Yousra Dahry montera sur la scène du Théâtre Sorano avec son seule-en-scène autobiographique « Kheir Inch’Allah », les 14 et 15 avril 2026. La comédienne y retrace un parcours personnel nourri par ses racines, son enfance à Bruxelles et son désir d’émancipation.

Avec Kheir Inch’Allah, accueilli au Théâtre Sorano, Yousra Dahry livre un seul-en-scène profondément autobiographique où le rire devient un outil pour raconter la construction de soi. À travers un récit à la fois intime et accessible, la comédienne remonte le fil de son enfance et de son rapport à la famille pour interroger la place que l’on occupe — et celle que l’on nous attribue.
Le spectacle s’appuie sur une parole directe, sans détour, qui instaure d’emblée une proximité avec le public. L’artiste y partage souvenirs, contradictions et questionnements, transformant son histoire personnelle en terrain d’exploration universel. La sincérité du propos, associée à une énergie de jeu très vivante, donne au spectacle une tonalité chaleureuse malgré les thèmes sensibles qu’il traverse.
Les ressorts familiaux
Un élément dramaturgique marquant réside dans le regard du père, qui espérait un garçon. Cette attente, jamais présentée de façon caricaturale, questionne également la manière dont la féminité se construit face aux projections familiales. Le spectacle explore cette tension avec finesse, oscillant entre tendresse, incompréhensions et désir d’affirmation. Plutôt que de régler des comptes, l’autrice choisit la nuance et l’humour. Cette approche permet au public de s’identifier à des problématiques qui dépassent largement le cadre autobiographique.
Si Kheir Inch’Allah aborde des sujets sensibles — identité, genre, héritage familial — le spectacle reste profondément lumineux. L’humour y occupe une place essentielle, non comme simple ressort comique mais comme véritable stratégie d’émancipation.
Une histoire personnelle à l’écho plus vaste
Yousra Dahry utilise l’autodérision pour revisiter ses souvenirs, détourner les injonctions et créer une distance salutaire avec les attentes qui ont jalonné son parcours. Les situations familiales deviennent ainsi des scènes à la fois drôles et révélatrices, où la comédienne joue avec les contradictions plutôt que de les figer.
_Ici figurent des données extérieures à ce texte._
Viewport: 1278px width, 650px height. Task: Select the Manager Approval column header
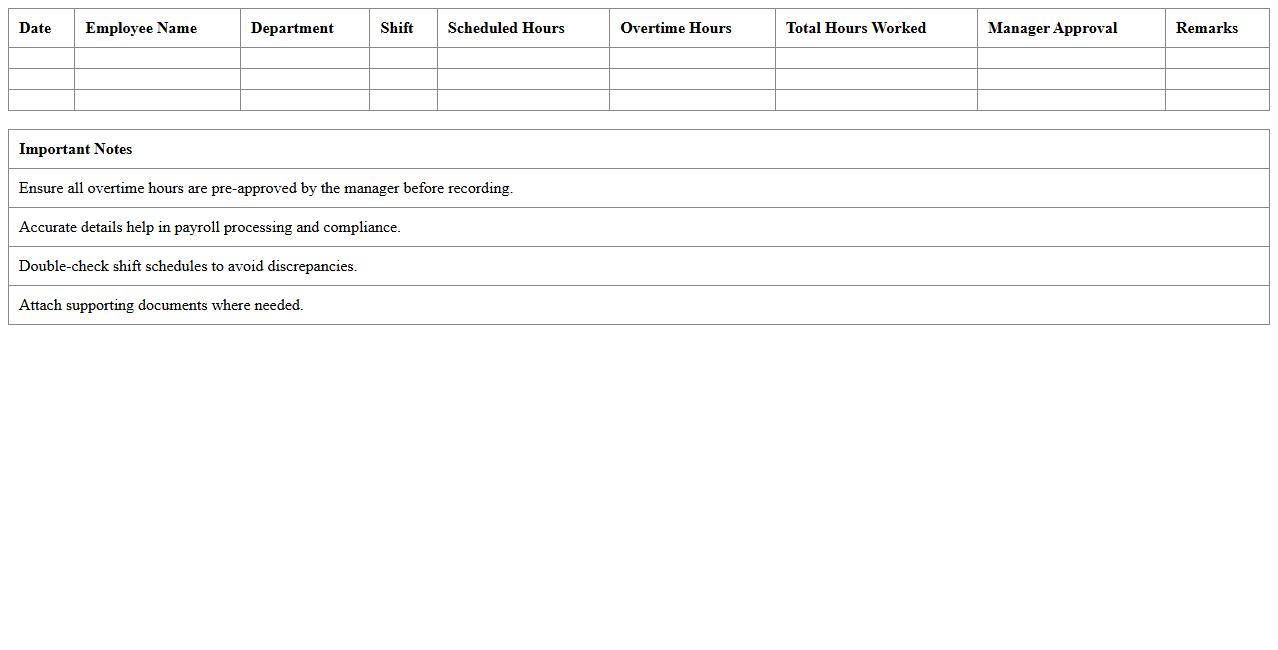(x=1052, y=28)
Plus largement, Kheir Inch’Allah s’inscrit dans une génération de spectacles autobiographiques qui revendiquent la sincérité comme geste artistique. En racontant son histoire d’enfant unique confrontée aux attentes de genre et aux héritages familiaux, Yousra Dahry propose une œuvre sensible qui résonne bien au-delà de sa trajectoire personnelle.